** Start DOCUMENT PASSAGE **

46      The Council disputes the applicant’s arguments.

47      It should be borne in mind that the effectiveness of the judicial review guaranteed by Article 47 of the Charter of Fundamental Rights of the European Union (‘the Charter’) requires, inter alia, that the Courts of the European Union are to ensure that the decision, which affects the person or entity concerned individually, is taken on a sufficiently solid factual basis. That entails a verification of the factual allegations in the summary of reasons underpinning that decision, with the consequence that judicial review cannot be restricted to an assessment of the cogency in the abstract of the reasons relied on, but must concern the question of whether those reasons, or, at the very least, one of those reasons, deemed sufficient in itself to support that decision, is substantiated (judgments of 18 July 2013, Commission and Others v Kadi, C‑584/10 P, C‑593/10 P and C‑595/10 P, EU:C:2013:518, paragraph 119, and of 28 November 2013, Council v Fulmen and Mahmoudian, C‑280/12 P, EU:C:2013:775, paragraph 64).

48      To that end, it is for the Courts of the European Union, in order to carry out that examination, to request the competent European Union authority, when necessary, to produce information or evidence, confidential or not, relevant to such an examination (see judgment of 18 July 2013, Commission and Others v Kadi, C‑584/10 P, C‑593/10 P and C‑595/10 P, EU:C:2013:518, paragraph 120 and the case-law cited; judgment of 28 November 2013, Council v Fulmen and Mahmoudian, C‑280/12 P, EU:C:2013:775, paragraph 65).

** End DOCUMENT PASSAGE **
** Start GIVEN INFORMATION **

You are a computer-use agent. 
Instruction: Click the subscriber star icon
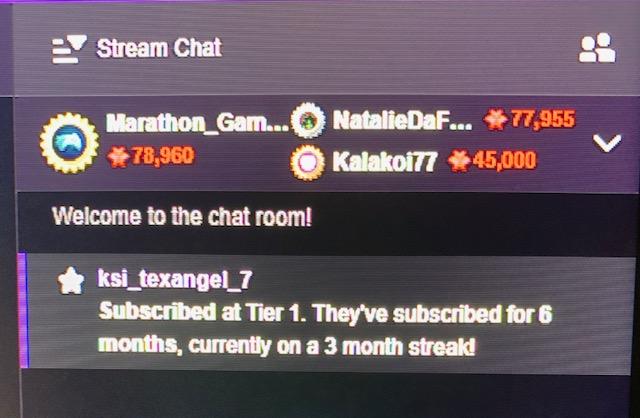(x=71, y=281)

** End GIVEN INFORMATION **

_EXERCISE AIM_.
Carry on the judgment excerpt on judicial review by the Courts of the European Union from the point where it stops. The listing is separate from the judgment excerpt on judicial review by the Courts of the European Union.

_RIGHT ANSWER_.
49      That is because it is the task of the competent European Union authority to establish, in the event of challenge, that the reasons relied on against the person concerned are well founded, and not the task of that person to adduce evidence of the negative, that those reasons are not well founded (judgments of 18 July 2013, Commission and Others v Kadi, C‑584/10 P, C‑593/10 P and C‑595/10 P, EU:C:2013:518, paragraph 121, and of 28 November 2013, Council v Fulmen and Mahmoudian, C‑280/12 P, EU:C:2013:775, paragraph 66).

50      For that purpose, there is no requirement that that authority produce before the Courts of the European Union all the information and evidence underlying the reasons alleged in the act sought to be annulled. It is however necessary that the information or evidence produced should support the reasons relied on against the person concerned (judgments of 18 July 2013, Commission and Others v Kadi, C‑584/10 P, C‑593/10 P and C‑595/10 P, EU:C:2013:518, paragraph 122, and of 28 November 2013, Council v Fulmen and Mahmoudian, C‑280/12 P, EU:C:2013:775, paragraph 67).

51      So far as concerns the types of evidence which may be relied on, the prevailing principle of EU law is the unfettered evaluation of the evidence available (judgment of 6 September 2013, Persia International Bank v Council, T‑493/10, EU:T:2013:398, paragraph 95 (not published)). In that regard, it is important to recall that, in the absence of investigative powers in third countries, the assessment of the EU authorities must rely on publicly available sources of information, reports, articles in the press, or other similar sources of information (see, to that effect, judgment of 14 March 2018, Kim and Others v Council and Commission, T‑533/15 and T‑264/16, EU:T:2018:138, paragraph 107). It is clear from the case-law that, inter alia, in some situations, the Courts of the European Union may take into account reports from international organisations (see, to that effect, judgment of 18 June 2015, Ipatau v Council, C‑535/14 P, EU:C:2015:407, paragraph 48).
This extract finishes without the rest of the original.